The question is, how can we authenticate using the invocation service? We tried setting the authorization HTTP header with now luck.

Thank you

1
ibm-mobilefirstworklight-adapters
Why do you want to authenticate the adapter via invocation URL when u enable Mobile security test? - Karikalan
We have a use case where we want a backend system to initiate sending Push notifications to the app users by invoking an adapter procedure using the adapter invocation service, we do not want the URL sending the notification to be unsecured and public to anyone. - Hisham

1 Answers

2
votes

I have followed the procedure's to implement with the help Adapter based Authentication from Worklight 6.2 Samples.
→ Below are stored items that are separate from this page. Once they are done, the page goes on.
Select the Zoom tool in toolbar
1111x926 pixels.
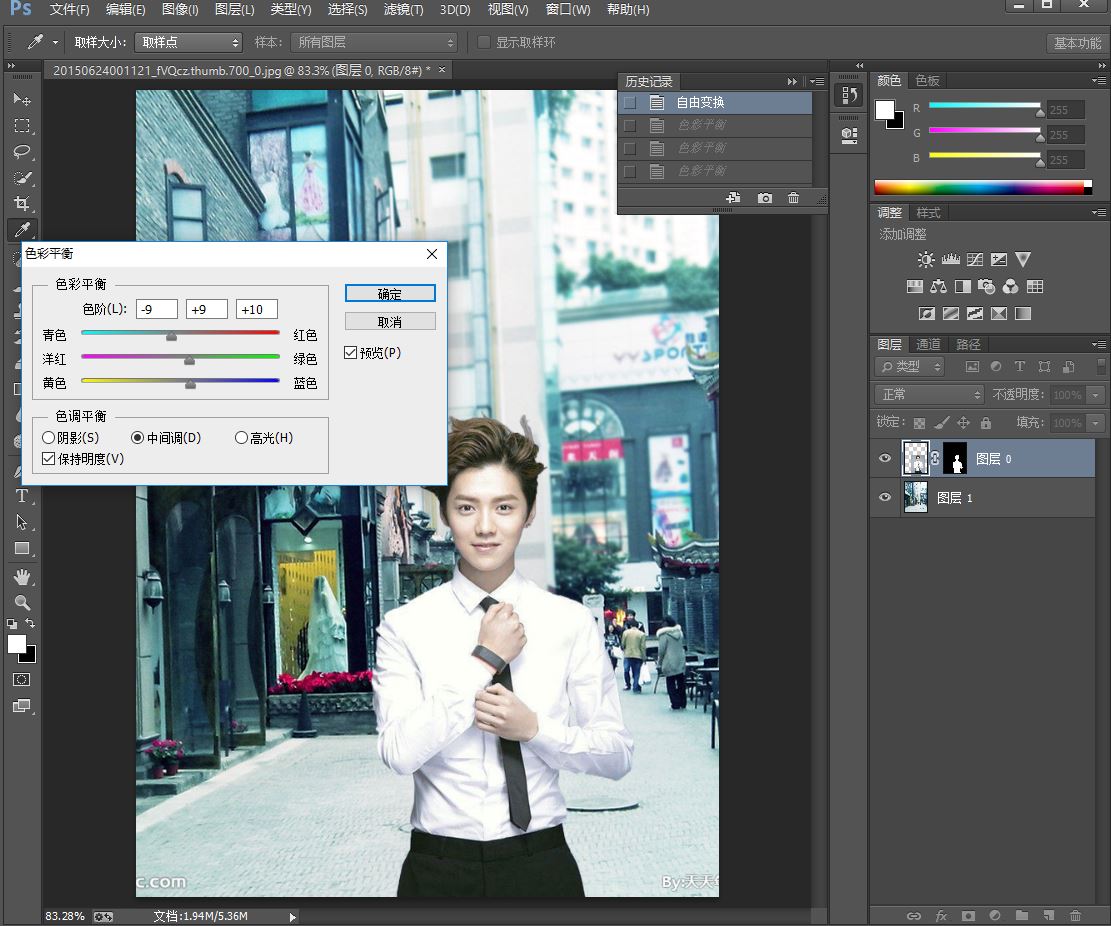pos(21,603)
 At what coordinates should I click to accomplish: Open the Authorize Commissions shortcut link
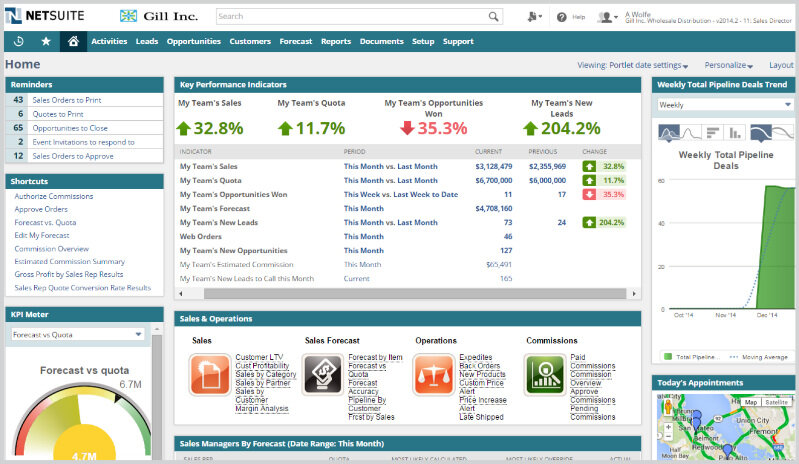[x=53, y=196]
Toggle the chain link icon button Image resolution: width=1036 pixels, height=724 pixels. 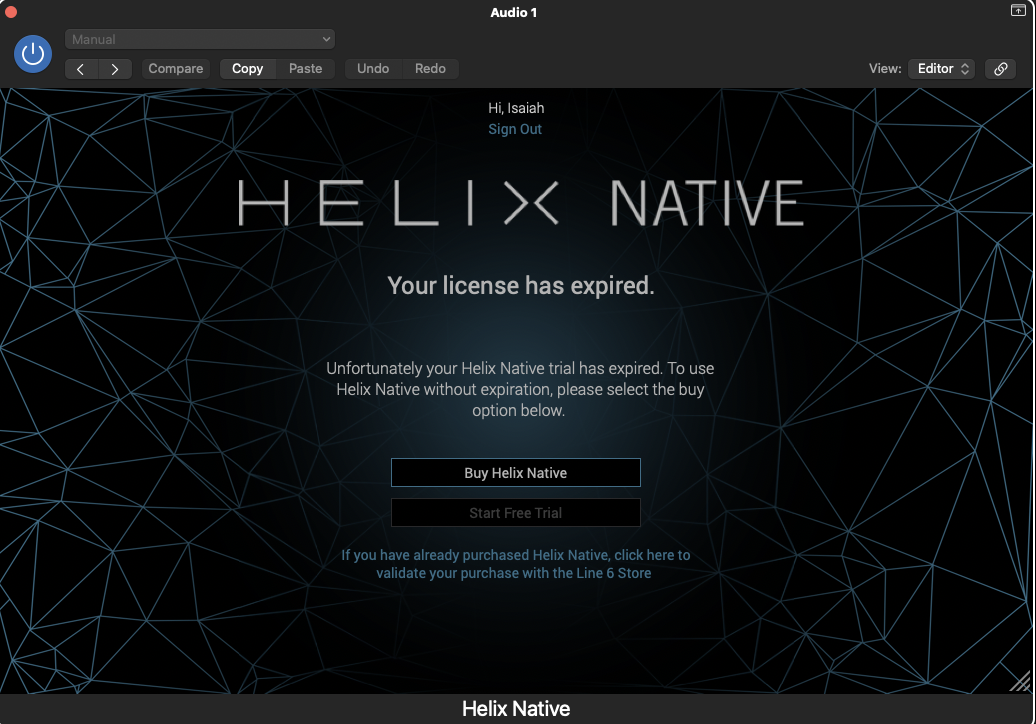(1000, 69)
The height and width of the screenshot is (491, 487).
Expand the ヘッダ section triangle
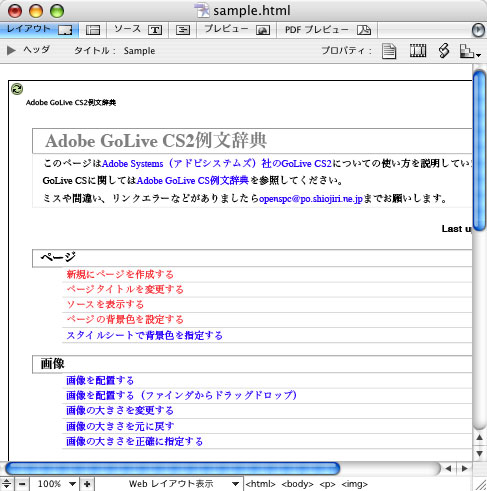pos(11,50)
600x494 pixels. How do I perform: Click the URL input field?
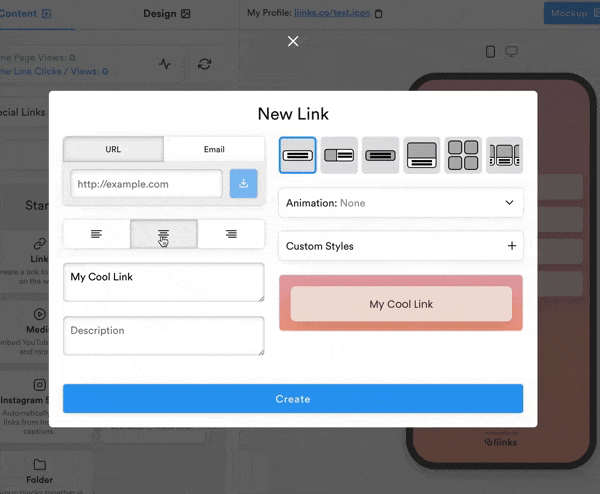tap(146, 184)
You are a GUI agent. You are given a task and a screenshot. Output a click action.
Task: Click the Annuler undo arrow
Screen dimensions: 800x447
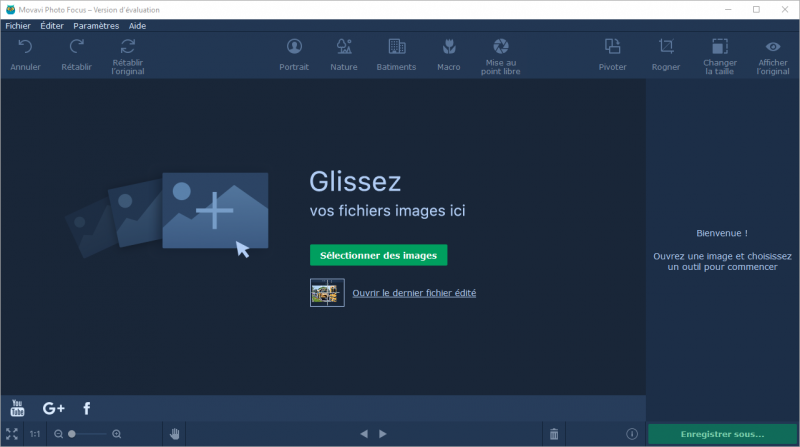click(x=25, y=47)
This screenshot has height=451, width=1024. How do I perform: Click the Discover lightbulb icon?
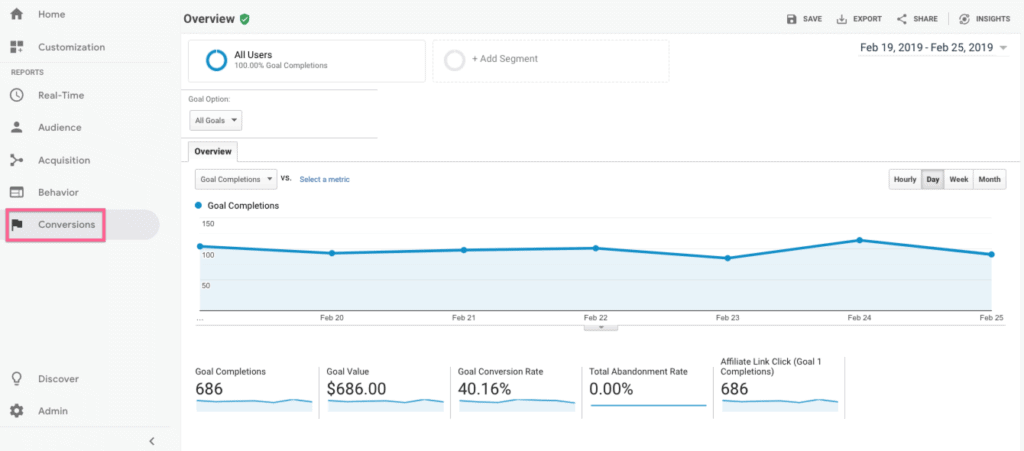coord(16,379)
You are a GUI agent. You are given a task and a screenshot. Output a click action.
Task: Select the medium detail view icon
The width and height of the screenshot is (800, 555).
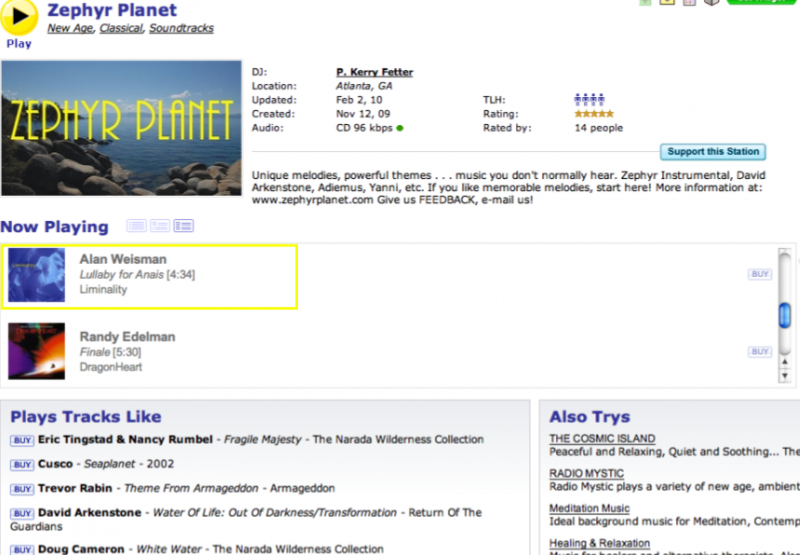pyautogui.click(x=160, y=226)
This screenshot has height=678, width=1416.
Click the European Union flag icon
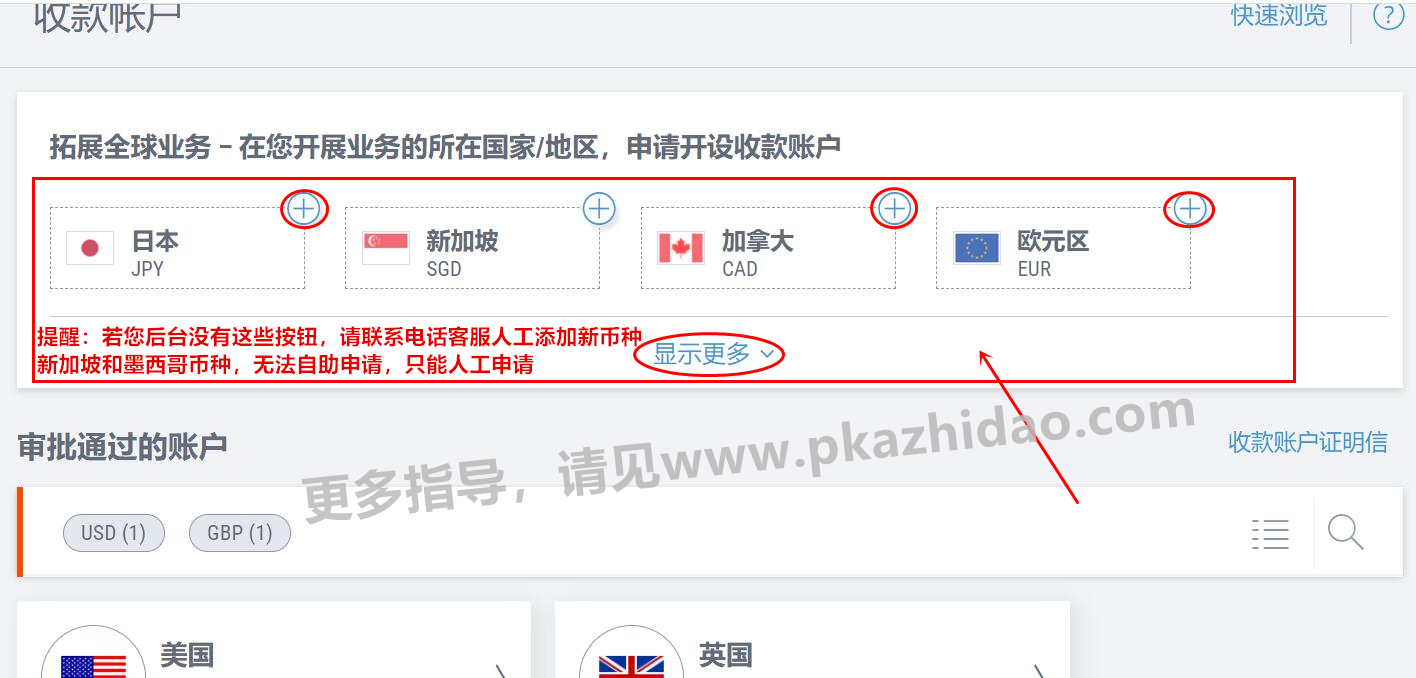coord(977,248)
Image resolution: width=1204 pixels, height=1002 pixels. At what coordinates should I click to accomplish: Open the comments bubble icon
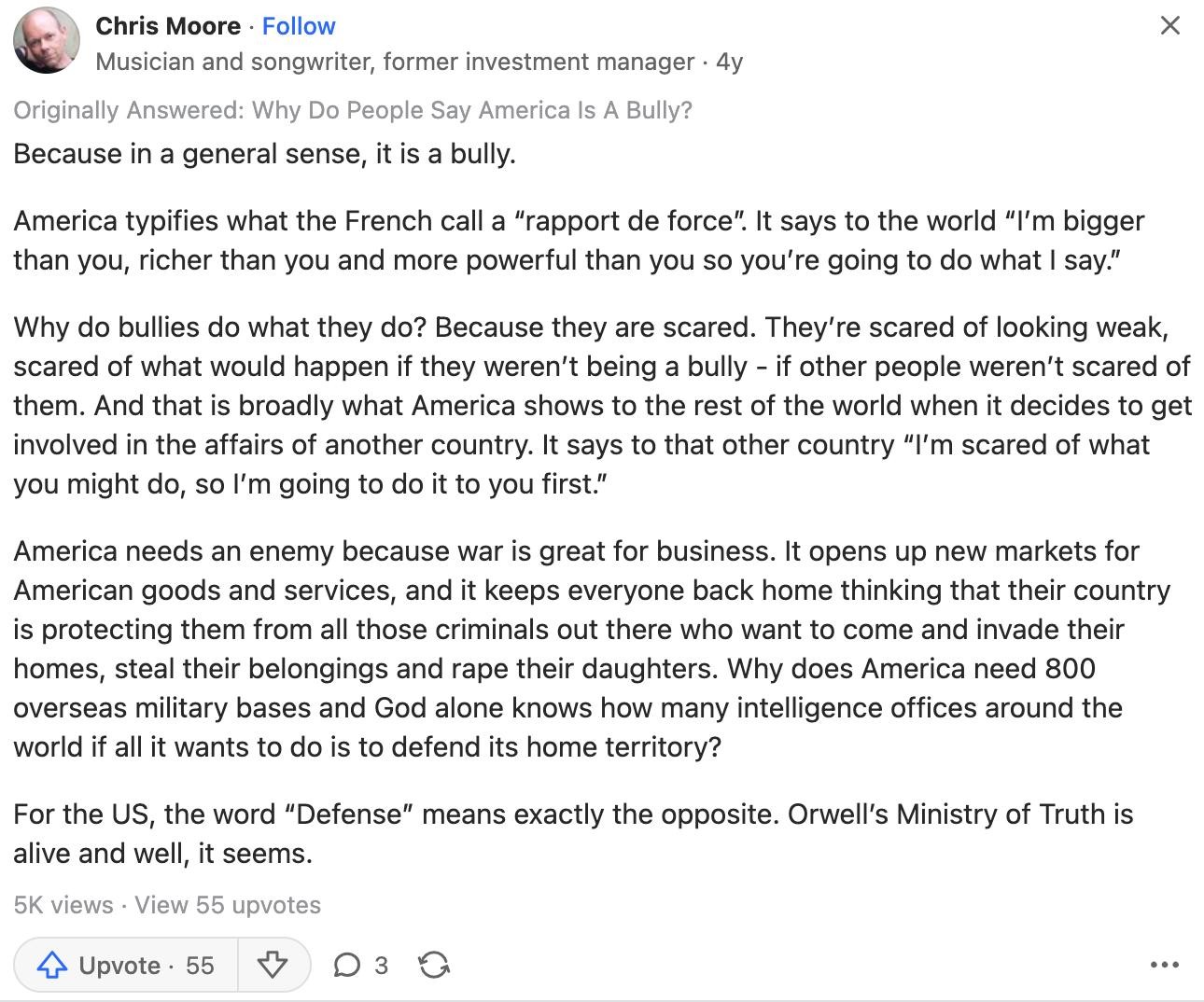point(346,965)
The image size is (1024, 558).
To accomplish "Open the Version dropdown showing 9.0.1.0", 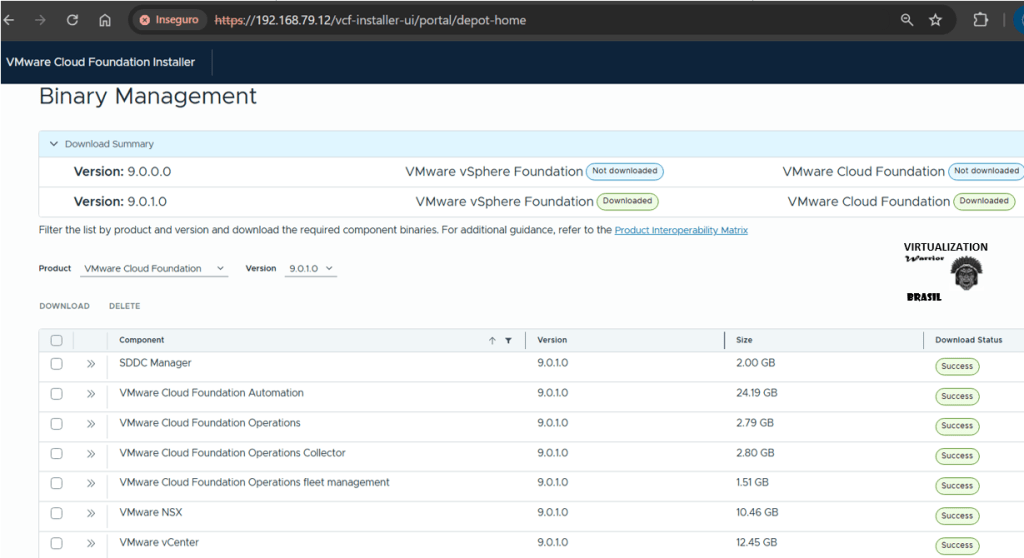I will pyautogui.click(x=310, y=269).
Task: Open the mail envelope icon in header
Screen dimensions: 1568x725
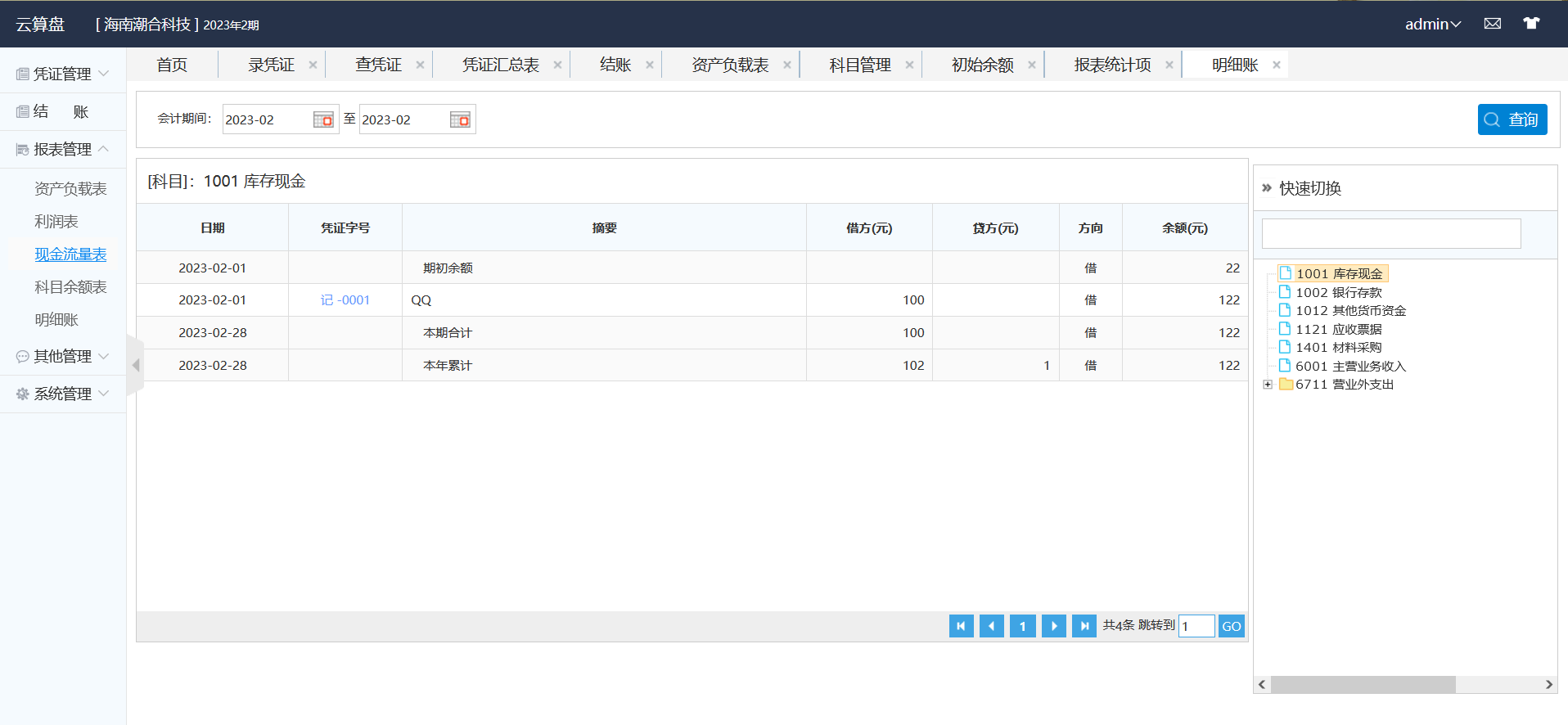Action: pos(1492,24)
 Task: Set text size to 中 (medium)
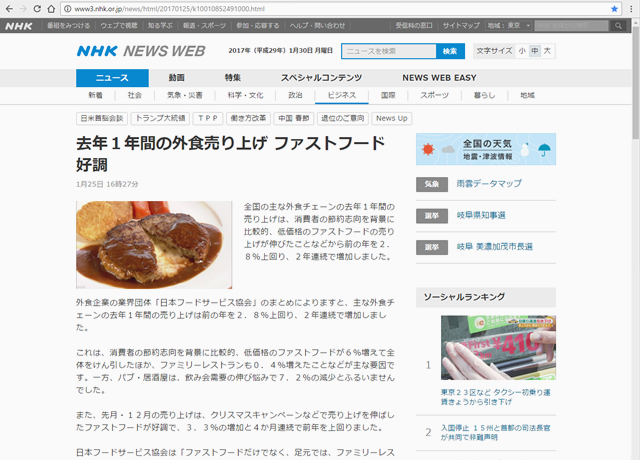534,50
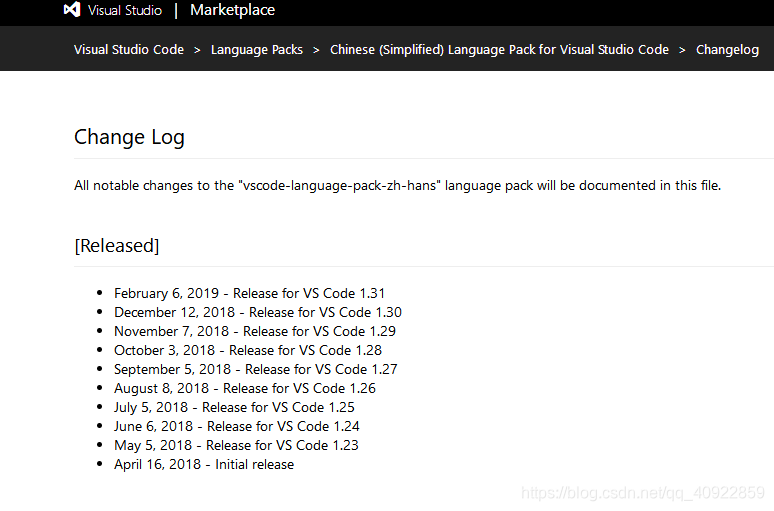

Step 1: Add the following value's in header, based your environment actuals

 x-wl-app-details:{"applicationDetails":{"platformVersion":"6.2.0.00.20140613-0730","nativeVersion":""}}

 x-wl-app-version:1.0

Request: http://x.x.x.x:10080/AdapterBasedAuth/apps/services/api/SingleStepAuth/common/init

Response:

/*-secure- {"challenges":{"wl_antiXSRFRealm":{"WL-Instance-Id":"gi1cqaqd3p89763l1amoklsq3u"}}}*/

Step 2:

Add the WL-Instance-Id: gi1cqaqd3p89763l1amoklsq3u in the header which was the part of previous response

Request: http://xx.xx.xx.xx:10080/AdapterBasedAuth/apps/services/api/SingleStepAuth/common/query?adapter=SingleStepAuthAdapter&procedure=submitAuthentication&parameters=['worklight','worklight']

Response:

/*-secure-
{"isSuccessful":true,"WL-Authentication-Success":{"SingleStepAuthRealm":{"userId":"worklight","isUserAuthenticated":1,"attributes":{"foo":"bar"},"displayName":"worklight"},"wl_antiXSRFRealm":{"userId":"j136h3aus2v1vlbjr860mmossc","attributes":{},"isUserAuthenticated":1,"displayName":"j136h3aus2v1vlbjr860mmossc"},"wl_anonymousUserRealm":{"userId":"747809a4-3574-4958-a55a-f084b2c9f02c","attributes":{},"isUserAuthenticated":1,"displayName":"747809a4-3574-4958-a55a-f084b2c9f02c"}},"authRequired":false}*/

Step 3:

Add Authorization header and the value from previous response

"SingleStepAuthRealm":{"userId":"worklight","isUserAuthenticated":1,"attributes":{"foo":"bar"},"displayName":"worklight"}

Request: http://xx.xx.xx.xx:10080/AdapterBasedAuth/apps/services/api/SingleStepAuth/common/query?adapter=SingleStepAuthAdapter&procedure=getSecretData

Response:

 /*-secure-
{"isSuccessful":true,"secretData":"A very very very very secret data"}*/

To know more about this process follow this IBM Community Blog.

I believe this what you are looking for.